7. The detection method according to claim 6, characterized in that, The steps for calculating the self-attention preserved in the modulated spatial feature map, based on the linear projection result of the modulated spatial feature map and the spatial distance attenuation bias, include: Based on the linear projection result and the spatial distance attenuation bias, the width of each spatial feature in the m-th row of the modulated spatial feature map is calculated to retain self-attention. Based on the linear projection result and the spatial distance attenuation bias, the height retention self-attention of each spatial feature in the nth column of the modulated spatial feature map is calculated.
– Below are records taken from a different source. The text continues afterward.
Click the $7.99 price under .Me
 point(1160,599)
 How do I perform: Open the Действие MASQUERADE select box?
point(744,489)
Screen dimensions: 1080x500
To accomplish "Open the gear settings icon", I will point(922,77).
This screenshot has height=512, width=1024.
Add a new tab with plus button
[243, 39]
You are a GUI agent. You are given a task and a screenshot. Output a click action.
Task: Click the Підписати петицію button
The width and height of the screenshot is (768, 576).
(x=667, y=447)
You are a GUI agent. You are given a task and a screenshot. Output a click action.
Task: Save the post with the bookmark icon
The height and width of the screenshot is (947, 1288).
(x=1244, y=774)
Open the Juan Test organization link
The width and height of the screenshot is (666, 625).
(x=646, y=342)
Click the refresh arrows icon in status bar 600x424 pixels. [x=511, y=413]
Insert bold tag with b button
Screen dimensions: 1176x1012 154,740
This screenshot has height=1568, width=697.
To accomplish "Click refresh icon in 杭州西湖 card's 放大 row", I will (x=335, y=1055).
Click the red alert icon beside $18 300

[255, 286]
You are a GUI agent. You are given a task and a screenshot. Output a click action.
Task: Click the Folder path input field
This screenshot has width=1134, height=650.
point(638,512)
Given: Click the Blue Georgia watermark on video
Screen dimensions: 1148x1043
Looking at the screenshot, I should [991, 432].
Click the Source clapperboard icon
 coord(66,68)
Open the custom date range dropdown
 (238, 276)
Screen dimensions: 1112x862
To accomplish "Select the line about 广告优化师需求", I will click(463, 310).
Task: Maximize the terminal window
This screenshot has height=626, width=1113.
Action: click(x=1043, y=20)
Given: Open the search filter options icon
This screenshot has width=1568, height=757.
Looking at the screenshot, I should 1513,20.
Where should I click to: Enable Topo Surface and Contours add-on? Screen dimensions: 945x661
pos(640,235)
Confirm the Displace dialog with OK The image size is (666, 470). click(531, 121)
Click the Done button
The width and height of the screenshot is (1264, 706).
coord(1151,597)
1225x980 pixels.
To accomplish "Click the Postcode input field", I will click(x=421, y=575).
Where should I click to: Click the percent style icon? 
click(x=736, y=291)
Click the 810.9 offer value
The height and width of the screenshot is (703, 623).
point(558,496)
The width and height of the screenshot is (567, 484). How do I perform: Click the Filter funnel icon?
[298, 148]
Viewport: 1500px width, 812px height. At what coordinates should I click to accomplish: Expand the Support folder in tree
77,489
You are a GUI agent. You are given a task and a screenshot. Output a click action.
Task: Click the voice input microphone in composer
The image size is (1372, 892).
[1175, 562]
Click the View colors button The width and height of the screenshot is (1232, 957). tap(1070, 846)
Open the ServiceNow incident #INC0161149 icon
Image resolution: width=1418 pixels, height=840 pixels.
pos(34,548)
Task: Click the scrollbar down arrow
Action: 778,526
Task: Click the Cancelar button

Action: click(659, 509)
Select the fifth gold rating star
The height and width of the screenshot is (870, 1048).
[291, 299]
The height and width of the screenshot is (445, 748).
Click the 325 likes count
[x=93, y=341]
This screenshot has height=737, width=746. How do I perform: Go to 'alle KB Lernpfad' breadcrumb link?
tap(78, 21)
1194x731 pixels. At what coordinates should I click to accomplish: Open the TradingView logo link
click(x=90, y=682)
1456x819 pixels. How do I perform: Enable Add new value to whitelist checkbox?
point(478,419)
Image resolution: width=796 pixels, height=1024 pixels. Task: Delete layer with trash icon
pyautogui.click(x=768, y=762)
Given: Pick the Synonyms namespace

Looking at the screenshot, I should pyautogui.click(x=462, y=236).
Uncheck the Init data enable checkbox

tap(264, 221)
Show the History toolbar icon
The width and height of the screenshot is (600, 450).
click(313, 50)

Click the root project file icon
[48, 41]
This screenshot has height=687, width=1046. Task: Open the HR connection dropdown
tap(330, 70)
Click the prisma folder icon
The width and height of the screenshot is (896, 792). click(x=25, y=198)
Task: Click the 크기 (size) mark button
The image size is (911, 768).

The retained self-attention map of the modulated spatial feature map is obtained by multiplying each width retained self-attention of the m-th row with each height retained self-attention of the n-th column.

8. The detection method according to claim 6, characterized in that, The steps for obtaining the visually preserved features based on the linear projection result and the retained self-attention map include: The values ​​in the linear projection result are locally enhanced based on depthwise separable convolution, and The visually preserved feature is obtained by adding the retained self-attention map to the result of local enhancement.

9. A detection device based on a face forgery detection model, characterized in that, The face forgery detection model includes a frequency band attention modulation module, a visual preservation backbone network, and a classifier module; the detection device includes: The spatial feature acquisition unit is configured to extract spatial features from the face image to be detected to obtain the original spatial feature map; The frequency domain feature acquisition unit is configured to obtain the original frequency domain feature map by performing a discrete cosine transform on the original spatial feature map; The frequency band attention modulation unit is configured to determine frequency band weights for multiple frequency bands divided from the original frequency domain feature map through the frequency band attention modulation module, and modulate the frequency domain features in the corresponding frequency bands based on the determined frequency band weights to obtain a modulated frequency domain feature map. A spatial feature modulation unit is configured to obtain a modulated spatial feature map based on the original spatial feature map and the modulated frequency domain feature map; The visual retention unit is configured to extract retained features from the modulated spatial feature map through the visual retention backbone network to obtain visual retention features with local focus and global context awareness, wherein the visual retention backbone network is a network based on a retention self-attention mechanism with spatial distance decay prior. The detection result generation unit is configured to generate a face forgery detection result of the face image based on the visually preserved features through the classifier module.

10. An electronic device, characterized in that, The electronic device includes: At least one processor; At least one memory that stores computer-executable instructions. Wherein, when the computer-executable instructions are executed by the at least one processor, they cause the at least one processor to perform the detection method according to any one of claims 1 to 8.

11. A computer-readable storage medium, characterized in that, When the instructions in the computer-readable storage medium are executed by at least one processor, they cause the at least one processor to perform the detection method according to any one of claims 1 to 8.

12. A computer program product comprising computer-executable instructions, characterized in that, The computer-executable instructions, when executed by at least one processor, implement the detection method according to any one of claims 1 to 8.